** Start Given passage **

[ 
https://issues.apache.org/jira/browse/STORM-4000?page=com.atlassian.jira.plugin.system.issuetabpanels:comment-tabpanel&focusedCommentId=17795472#comment-17795472
 ] 

Jawad Tahir commented on STORM-4000:
------------------------------------

Hi [~rzo1] ,

Thank you for your response and sorry for the late response, I have been away 
from my machine.  

I just checked it, and the new version does not solve the problem.

 

As far as I understood, the problem is not with serialization but with the 
wrong implementation of the late tuple management. The input in 
[WindowBoltExecutor|https://github.com/apache/storm/blob/master/storm-client/src/jvm/org/apache/storm/topology/WindowedBoltExecutor.java#L313]
 is already a Tuple. The tuple contains WorkerTopologyContext, which is not 
serializable (some volatile attributes). Hence, the error. In my opinion, we 
should change the line to 
{code:java}
windowedOutputCollector.emit(lateTupleStream, input, input.getValues()); {code}
instead of 
{code:java}
windowedOutputCollector.emit(lateTupleStream, input, new Values(input)); {code}
 

What are your thoughts on it?

 

> Processing late tuples from BaseWindowedBolt results in serialization 
> exception
> -------------------------------------------------------------------------------
>
>                 Key: STORM-4000
>                 URL: https://issues.apache.org/jira/browse/STORM-4000
>             Project: Apache Storm
>          Issue Type: Bug
>          Components: storm-client
>    Affects Versions: 2.5.0
>         Environment: Ubuntu 22.04, OpenJDK 11, Apache Storm 2.5.0
>            Reporter: Jawad Tahir
>            Priority: Major
>              Labels: latearrivingevents, serialization, windowing
>
> I am developing an Apache Storm (v2.5.0) topology that reads events from a 
> spout ({_}BaseRichSpout{_}), counts the number of events in tumbling windows 
> ({_}BaseWindowedBolt{_}), and prints the count ({_}BaseRichBolt{_}). The 
> topology works fine, but there are some out-of-order events in my dataset. 
> The _BaseWindowedBolt_ provides _withLateTupleStream_ method to route late 
> events to a separate stream. However, when I try to process late events, I 
> get a serialization exception:
> {code:java}
> Caused by: com.esotericsoftware.kryo.KryoException: 
> java.lang.IllegalArgumentException: Class is not registered: 
> org.apache.storm.shade.com.google.common.collect.SingletonImmutableBiMap
> Note: To register this class use: 
> kryo.register(org.apache.storm.shade.com.google.common.collect.SingletonImmutableBiMap.class);
> Serialization trace:
> defaultResources (org.apache.storm.task.WorkerTopologyContext)

** End Given passage **

Stated goal 1:
According to the Storm issue comment, what does the tuple contain that is not serializable?
The listing that comes next has no connection to the Storm issue comment.

** Start Data extract **

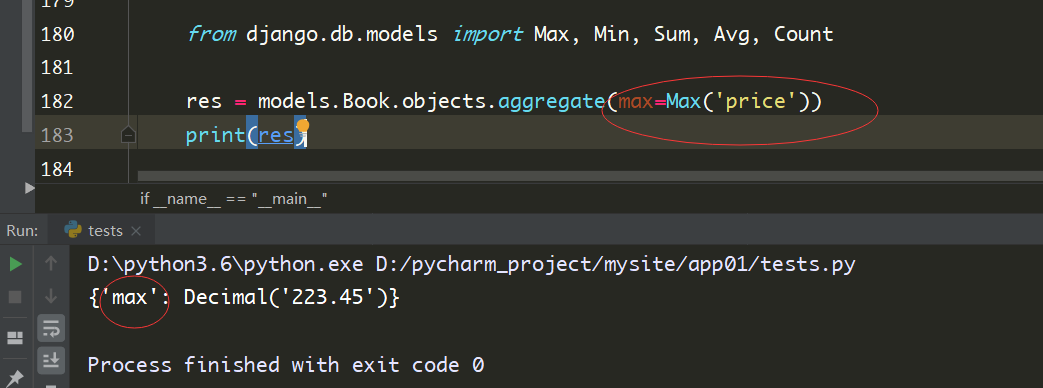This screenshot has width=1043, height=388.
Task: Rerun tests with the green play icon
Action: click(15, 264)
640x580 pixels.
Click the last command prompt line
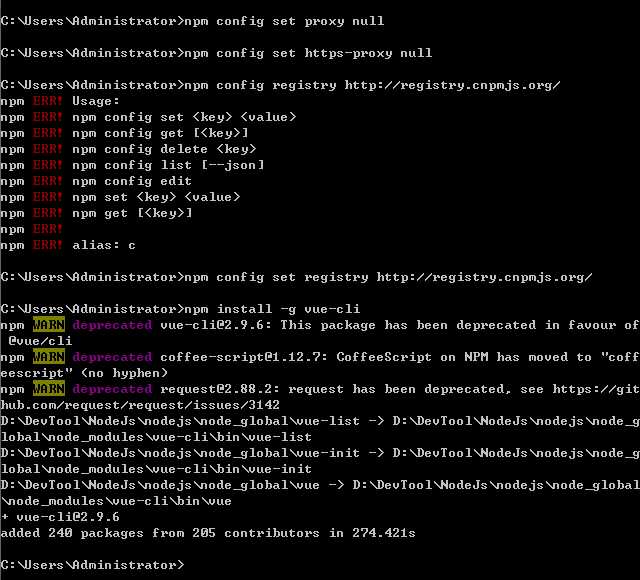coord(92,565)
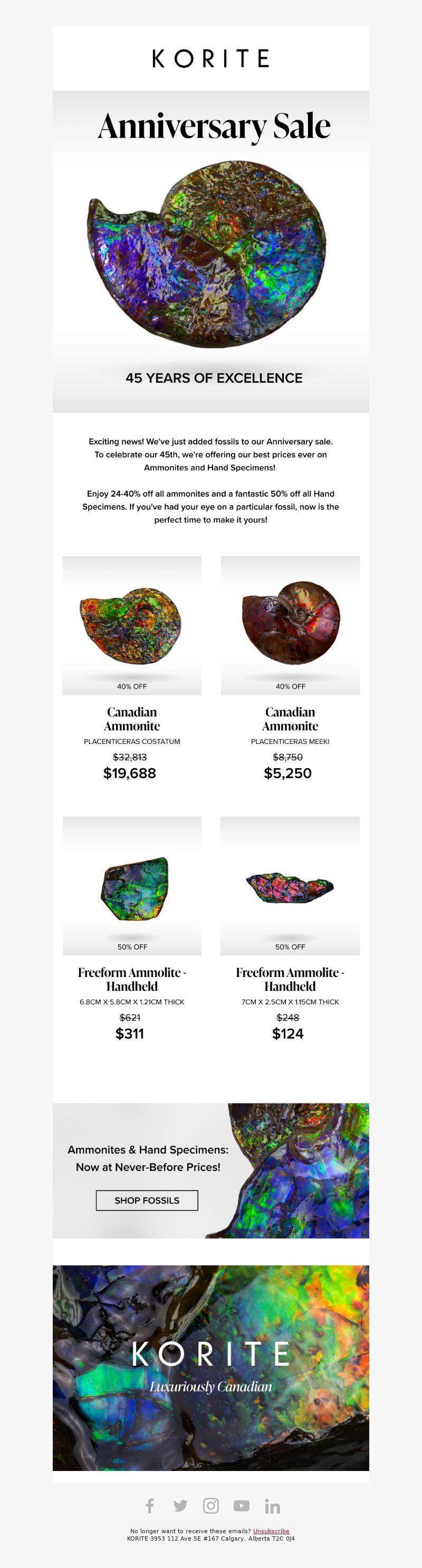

** End Data extract **

Stated goal 2:
Reproduce the whole listing with "command prompt" switched to "terminal" and everything else unchanged. Leave the pictures out of your answer.

Full response 1:
The tuple contains WorkerTopologyContext, which is not serializable.

Full response 2:
This screenshot has width=1043, height=388.
Task: Rerun tests with the green play icon
Action: click(15, 264)
640x580 pixels.
Click the last terminal line
coord(92,565)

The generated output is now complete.